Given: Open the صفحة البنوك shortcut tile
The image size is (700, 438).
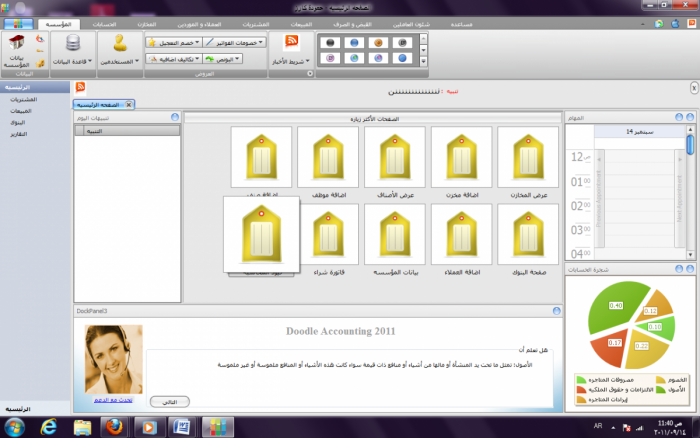Looking at the screenshot, I should (x=528, y=234).
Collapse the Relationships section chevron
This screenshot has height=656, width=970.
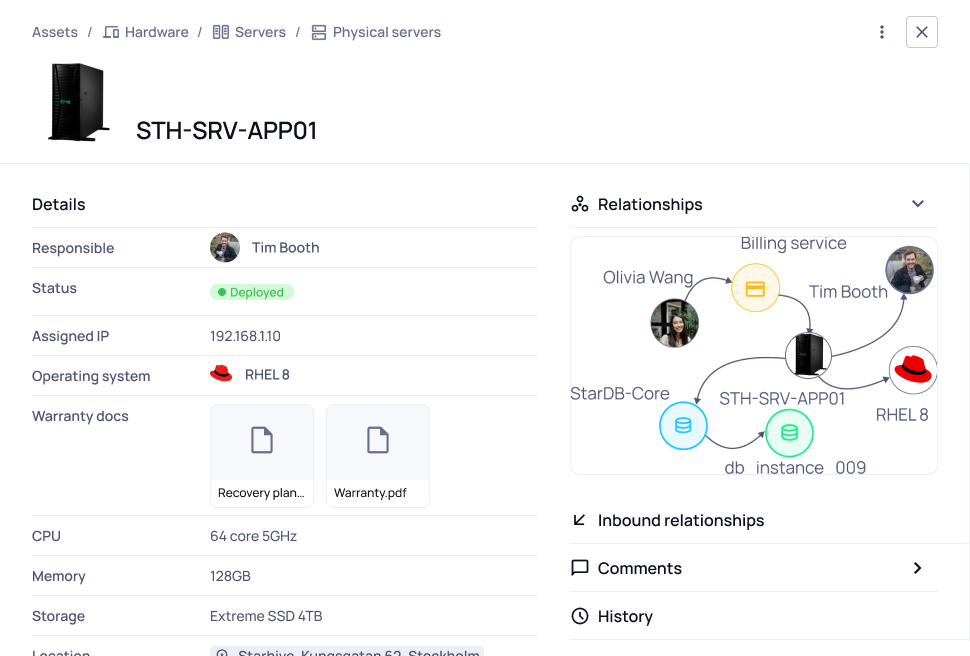pyautogui.click(x=917, y=204)
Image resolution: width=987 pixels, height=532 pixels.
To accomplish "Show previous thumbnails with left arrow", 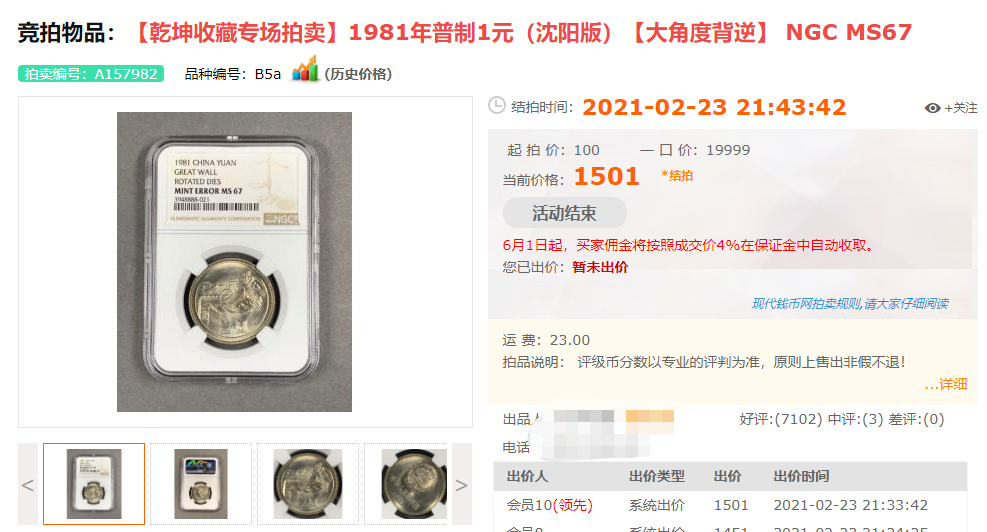I will (x=28, y=484).
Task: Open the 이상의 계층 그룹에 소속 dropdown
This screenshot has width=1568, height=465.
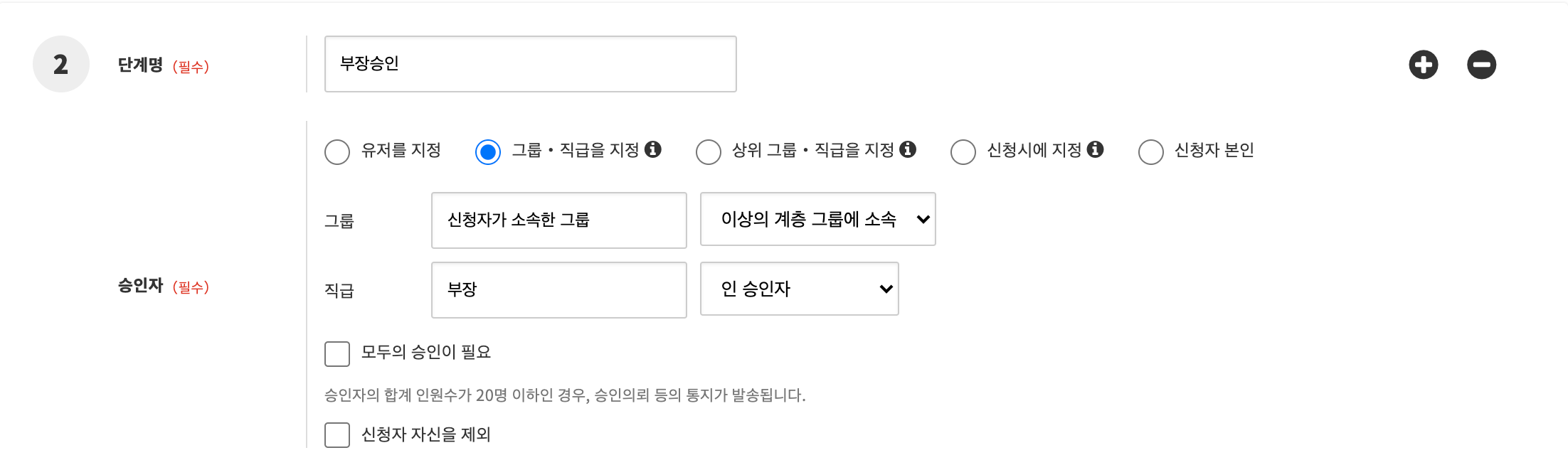Action: coord(817,219)
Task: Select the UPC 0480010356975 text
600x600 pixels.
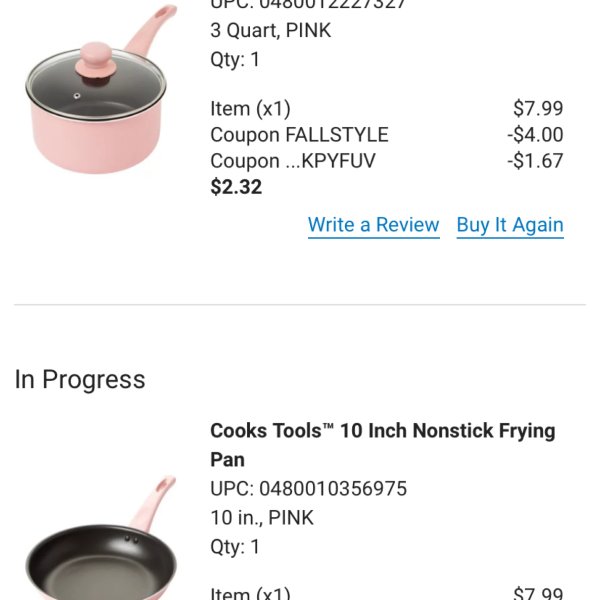Action: click(x=308, y=488)

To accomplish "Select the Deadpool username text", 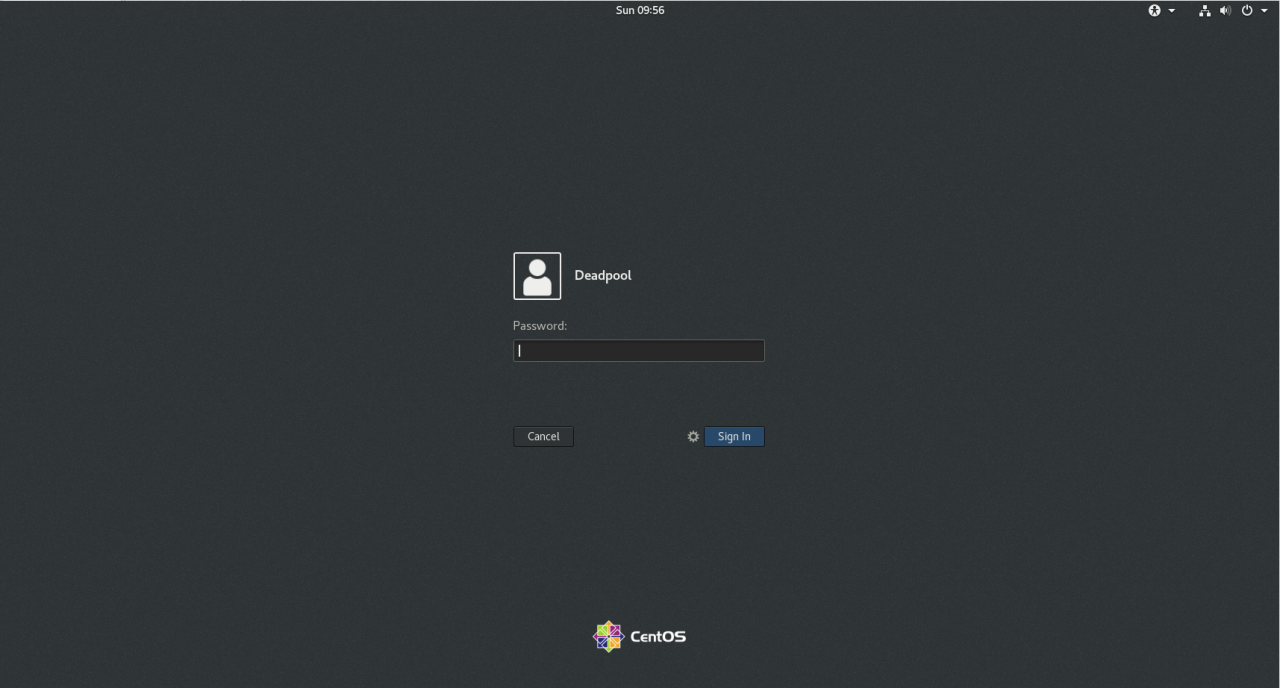I will 602,275.
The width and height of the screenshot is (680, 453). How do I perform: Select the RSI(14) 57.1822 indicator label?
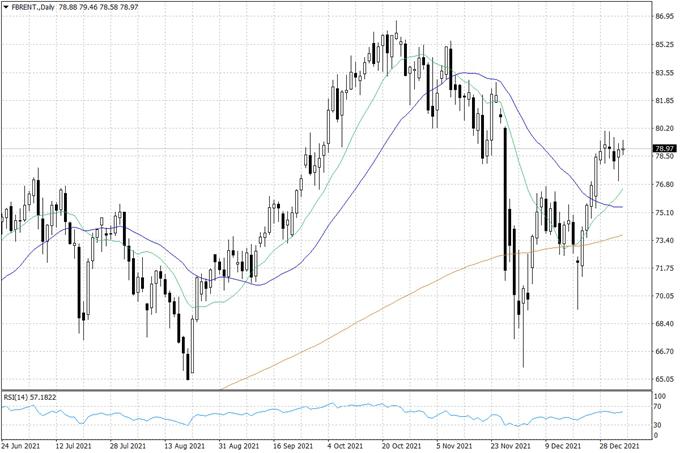tap(29, 397)
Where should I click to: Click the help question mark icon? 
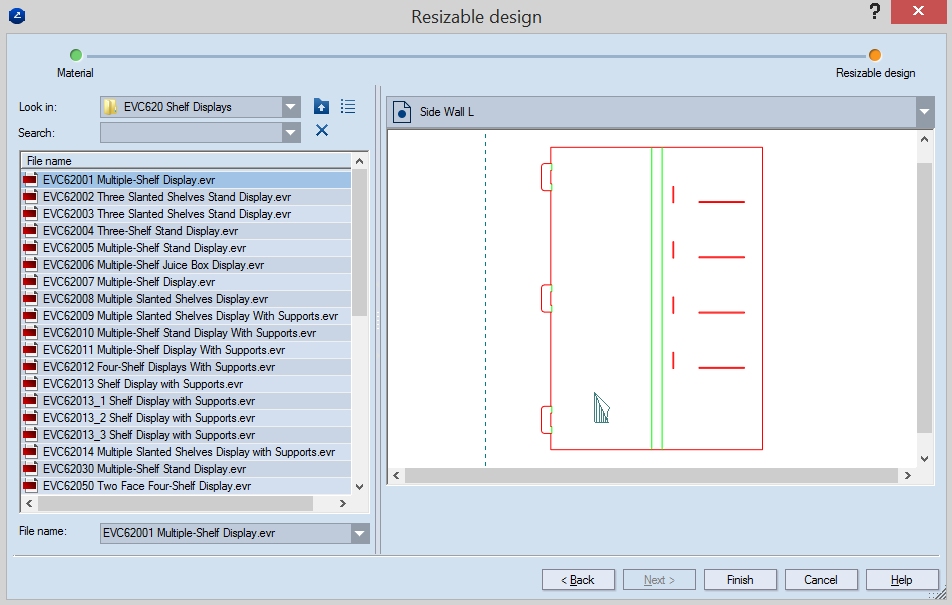(x=874, y=12)
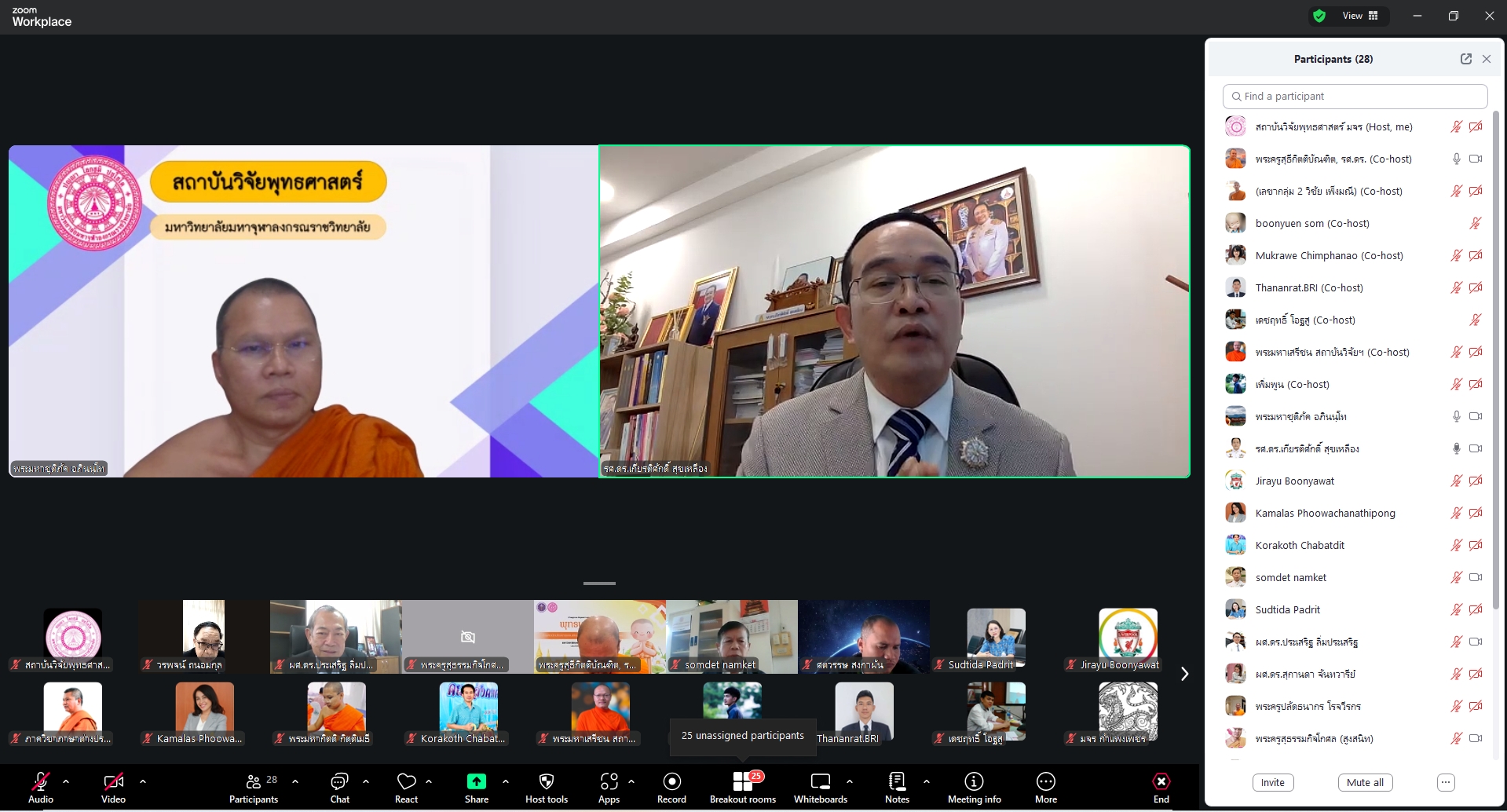Open the Whiteboards tool

point(820,787)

────

▸ WHAT TO WORK ON:
The answer must be an exact copy of the lines from the one with "Where should I" through the final line above, both ends included, and nothing else; pictures stay out.

▸ OUTPUT OF THE TASK:
Where should I click to: Click the help question mark icon? 
(x=874, y=12)
Open the Whiteboards tool

point(820,787)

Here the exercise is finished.